Why won't people visit!!!!!!!!

Sooe

Registered User
Nov 10, 2008
111
0
Rant away

Hi Ann
Poor you, you just rant away the rest of us will listen and sympathise too.
Its hard, but I kinda understand, sometimes its hard to know what to talk about, sometimes Mum doesn't even know us properly, I know she does deep down, but for others not so close, they feel wary of what to say or do, and even scared of the illness, somedays even we feel we can't face it today, but go anyway incase its a good day and we miss it, so don't waste your energy Ann it will just wear you out, before Mums dementia hit, she had her Husband and Daughter pass on, suddenly within a few months of each other, FRIENDS, all said they would visit often, guess what they never did!!! and she wasn't even ill as such then. I just keep telling myself its their loss...Rant on whenever but don't wear yourself out - you need your strength for your Mum and yourself.

Sooe xxxx
 

AnnS

Registered User
Apr 26, 2008
15
0
South
Thanks everyone!!!

Hi,
A big thanks to everyone who has responded. It was re-assuring to read about other peoples experiences and see that its not a unique situation (which is sort of sad that so many people lose touch with sufferers in care - but at the same time made me realise I'm not alone). I just need to learn to focus on the positives which so many of you have highlighted and just let those who don't visit (whatever their reasons) get on with it. The annoying thing was I had thought about visitors when chosing a home. I was really lucky to get mum into a fantastic home when I did. She lived alone (mums in Scotland and I'm down South England) and she was wandering in the middle of the night. I had a full care package arranged for her but she wouldn't let them in or wasn't in when they called. So she wasn't getting her meds, she wasn't eating the meals I was having delivered - she was just so vulnerable and I was so far away. The care homes local to me didn't have the type of secure dementia wing I knew mum needed and the one that did was 30miles away with a waiting list of 16 and no spare beds! At the time if mum stayed local in Scotland I could get her in quicker (and she'd be safe ASAP - I'd never have forgiven myself if something happened to her whilst I was waiting for a bed in England to make things more convenient for me). Plus the idea of her being in Scotland was rather than just me visiting she would have all these friends and neighbours (not!) Anyway the main thing is mum is settled and in a fantastic care home that really looks after her and she does have a few regular visitors. I get up about every 8 weeks and still phone every week. Maybe its a blessing that she is at the stage now where 5 minutes after any vistor has left she can't remember them ever being there. I still wish I lived closer but I know that I can't drag mum around the country as I change jobs.
So big thanks again to everyone I really appreciate your help.

Ann
:)
 

terry999

Registered User
Mar 27, 2008
82
0
london
Some people stopped visiting my mum in her house because she accused them of stealing and was aggressive to them. They were scared they would find themselves in a crisis.

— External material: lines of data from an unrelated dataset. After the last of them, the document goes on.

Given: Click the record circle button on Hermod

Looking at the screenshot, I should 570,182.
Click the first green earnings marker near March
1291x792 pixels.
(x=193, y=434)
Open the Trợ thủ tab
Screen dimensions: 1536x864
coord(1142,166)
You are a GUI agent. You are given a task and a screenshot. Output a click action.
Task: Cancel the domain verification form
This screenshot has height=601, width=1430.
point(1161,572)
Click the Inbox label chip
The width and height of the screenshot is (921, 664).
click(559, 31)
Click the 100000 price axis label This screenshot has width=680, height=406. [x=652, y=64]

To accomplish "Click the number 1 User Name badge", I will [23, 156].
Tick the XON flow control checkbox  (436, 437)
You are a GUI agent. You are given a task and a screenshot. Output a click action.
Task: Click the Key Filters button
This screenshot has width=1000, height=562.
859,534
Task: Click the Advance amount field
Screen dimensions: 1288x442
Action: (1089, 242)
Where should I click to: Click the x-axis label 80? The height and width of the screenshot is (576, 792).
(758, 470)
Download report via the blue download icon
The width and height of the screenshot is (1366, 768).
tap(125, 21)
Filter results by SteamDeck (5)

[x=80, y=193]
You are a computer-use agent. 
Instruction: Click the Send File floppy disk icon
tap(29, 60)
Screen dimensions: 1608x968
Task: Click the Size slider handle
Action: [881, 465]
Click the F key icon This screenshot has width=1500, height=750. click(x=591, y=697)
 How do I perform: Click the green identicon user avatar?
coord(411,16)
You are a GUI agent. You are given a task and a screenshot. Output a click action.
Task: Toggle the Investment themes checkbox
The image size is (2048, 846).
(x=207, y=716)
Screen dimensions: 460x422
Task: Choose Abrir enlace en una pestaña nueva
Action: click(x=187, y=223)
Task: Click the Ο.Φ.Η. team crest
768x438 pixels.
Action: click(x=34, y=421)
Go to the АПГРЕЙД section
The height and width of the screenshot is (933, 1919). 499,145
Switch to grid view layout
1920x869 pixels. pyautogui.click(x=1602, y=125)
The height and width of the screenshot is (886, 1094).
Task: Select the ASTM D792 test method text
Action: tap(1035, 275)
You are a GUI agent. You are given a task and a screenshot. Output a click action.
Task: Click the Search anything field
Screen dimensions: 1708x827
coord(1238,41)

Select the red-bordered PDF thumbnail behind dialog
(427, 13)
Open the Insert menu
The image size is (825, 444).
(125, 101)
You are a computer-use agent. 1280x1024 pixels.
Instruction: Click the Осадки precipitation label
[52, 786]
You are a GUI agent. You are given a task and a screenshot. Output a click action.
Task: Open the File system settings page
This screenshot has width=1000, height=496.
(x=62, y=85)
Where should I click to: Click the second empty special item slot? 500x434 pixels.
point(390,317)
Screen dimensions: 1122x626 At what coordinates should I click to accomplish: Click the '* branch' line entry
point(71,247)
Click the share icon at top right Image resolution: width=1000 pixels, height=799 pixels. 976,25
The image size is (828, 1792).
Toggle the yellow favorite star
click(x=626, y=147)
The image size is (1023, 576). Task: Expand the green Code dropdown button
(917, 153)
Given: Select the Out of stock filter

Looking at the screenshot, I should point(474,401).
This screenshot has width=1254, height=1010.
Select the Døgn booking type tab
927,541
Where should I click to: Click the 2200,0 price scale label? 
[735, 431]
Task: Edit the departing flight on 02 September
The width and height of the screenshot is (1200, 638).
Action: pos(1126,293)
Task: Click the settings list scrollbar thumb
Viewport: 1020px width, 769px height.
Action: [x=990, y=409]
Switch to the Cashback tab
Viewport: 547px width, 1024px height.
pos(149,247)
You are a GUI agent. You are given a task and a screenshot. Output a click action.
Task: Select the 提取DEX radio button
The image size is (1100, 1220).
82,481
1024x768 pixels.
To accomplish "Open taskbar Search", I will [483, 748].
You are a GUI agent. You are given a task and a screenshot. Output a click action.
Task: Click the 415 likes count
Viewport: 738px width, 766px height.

I think people stopped contacting her - because they feel there is no point she doesn't understand. I told people just telephoning her would be good for her to hear familiar voices.

Relatives went AWOL, but ex-lodgers of ours still call from abroad.

Personal bug bear is a relative who went completely AWOL for a year during the height of mum's troubles. Who has now turned up to holiday in mum's empty london flat. I've bitten my tongue as the relative in question has visited mum alot while in London and mum really enjoyed it.

As Norman said - you find out who your real friends are.

BUT it is up to us carers to tell people that it is still worth visiting.